AMP HIV Antibody Study Now Fully Enrolled | Fenway Health: Health Care Is A Right, Not A Privilege. AMP HIV Antibody Study Now Fully Enrolled – Fenway Health: Health Care Is A Right, Not A Privilege.

AMP HIV Antibody Study Now Fully Enrolled

By January 16, 2018 January 19th, 2018 The Fenway Institute

The Fenway Institute is proud to announce the enrollment of the 75th and final participant in the AMP (HPTN 085) study.

AMP (Antibody Mediated Prevention) is an HIV prevention study that tests the efficacy of an experimental antibody at protecting an individual from contracting the HIV virus. This study has enrolled almost 2,000 cis men and transgender people who have sex with men in North America, South America, and Switzerland.

Antibodies are naturally created by our bodies to ward off infections. Researchers can also create antibodies in a laboratory. Researchers created the VRC01 antibody in a laboratory to act against HIV. They were able to create this antibody after discovering a person living with HIV whose body was able to control the infection without antiviral medication. This gave researchers hope that this antibody may potentially be able to stop HIV from spreading throughout the body.

Over the past 18 months the Fenway Institute staff has worked as a team to recruit and enroll participants. The recruitment team worked hard to form partnerships with LGBTQ+ organizations throughout Boston and post innovative advertisements to disseminate information about this study. This effort, in combination with the dedication of our participants to give back to the LGBTQ+ community, allowed the biomedical team at the Fenway Institute to perform 115 screening visits during the past 18 months.

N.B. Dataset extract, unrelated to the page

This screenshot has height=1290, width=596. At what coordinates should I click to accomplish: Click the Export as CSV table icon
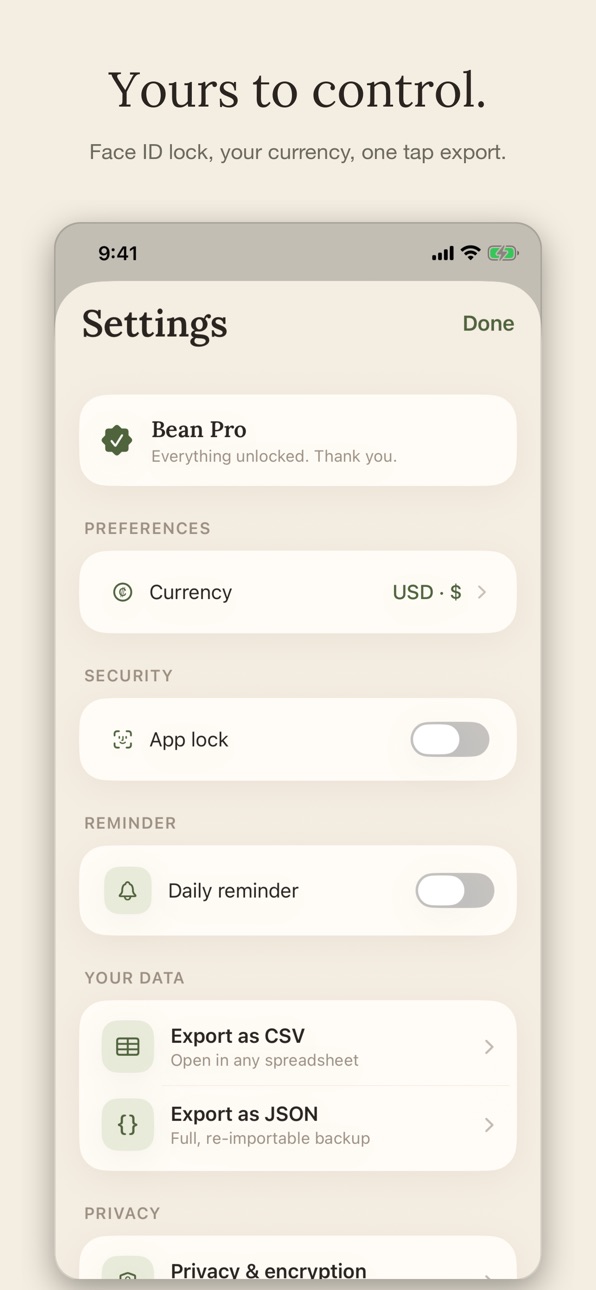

With our final participant enrolled, we are now on our way to determining if this antibody could potentially be a new form of protection against HIV. By choosing to enroll, participants agreed to join the study for a period of 22 months. Throughout this time they have committed to spending countless hours with our study staff to determine the efficacy of the VRC01 antibody. Though the results of this study will not be available for the next few years, we are hopeful and excited to see the impact that this could have on HIV research! We would like to thank all of those individuals who chose to invest their time and effort into this study. Together, we can work towards discovering more choices to prevent new HIV infections!